Here is the article.

https://www.autodesk.com/support/technical/article/caas/sfdcarticles/sfdcarticles/Errors-archiving-to-a-FreeNAS-Server-in-Flame.html

That seems weird and concerning, but not entirely accurate.

I run 2025 on Rocky 8.7 and I can archive to my SMB mounted Synology without issues.

Having to switch to NFS would be a headache and not even solve all the problems. While many NAS units support NFS, we also frequently cross mount local drives other Mac or Windows systems, generally via the SMB stack and that works perfectly fine.

The article seems to describe a particular problem with the lock file Flame wants to create. So this may apply to specific smb stacks and NAS products, but may not be a universal problem.

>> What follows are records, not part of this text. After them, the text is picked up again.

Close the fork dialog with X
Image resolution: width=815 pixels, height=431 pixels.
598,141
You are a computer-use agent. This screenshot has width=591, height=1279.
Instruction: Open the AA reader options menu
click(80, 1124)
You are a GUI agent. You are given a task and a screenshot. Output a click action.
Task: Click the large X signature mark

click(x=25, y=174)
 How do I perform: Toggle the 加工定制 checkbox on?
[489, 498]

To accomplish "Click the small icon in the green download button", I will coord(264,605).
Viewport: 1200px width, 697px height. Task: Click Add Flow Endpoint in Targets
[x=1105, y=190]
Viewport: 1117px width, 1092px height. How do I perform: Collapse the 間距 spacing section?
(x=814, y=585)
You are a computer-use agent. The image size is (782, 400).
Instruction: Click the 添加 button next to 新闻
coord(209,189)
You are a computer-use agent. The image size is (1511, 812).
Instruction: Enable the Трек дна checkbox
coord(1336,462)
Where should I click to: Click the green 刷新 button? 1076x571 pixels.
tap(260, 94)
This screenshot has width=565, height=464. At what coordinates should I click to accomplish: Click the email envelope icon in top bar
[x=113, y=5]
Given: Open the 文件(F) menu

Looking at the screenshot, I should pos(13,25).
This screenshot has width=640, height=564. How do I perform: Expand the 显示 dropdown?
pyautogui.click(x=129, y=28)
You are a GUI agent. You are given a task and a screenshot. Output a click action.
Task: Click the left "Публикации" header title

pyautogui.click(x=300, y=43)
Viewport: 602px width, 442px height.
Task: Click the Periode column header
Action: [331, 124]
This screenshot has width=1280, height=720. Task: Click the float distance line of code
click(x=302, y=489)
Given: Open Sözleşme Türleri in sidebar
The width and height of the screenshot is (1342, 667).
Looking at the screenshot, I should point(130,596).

Love how ADSK is washing its hands from the single most universal network drive protocol ‘not supported’. Getting your Mac or Windows system to be a NFS server would be an even bigger headache.

In a world where not every Flame install is in a big studio environment anymore, they need to relax a bit more. I know it’s been a hurdle for everyone coming off carefully tuned turnkey solutions. But that’s the reality today.

But lets not have the whole freesync debate all over again.

PS: Wonder if this is merely a matter of the ISO. I don’t think it installs the cifs-utils package by default, so mounting the NAS won’t work until you do that.

dnf install cifs-utils

Should take care of this.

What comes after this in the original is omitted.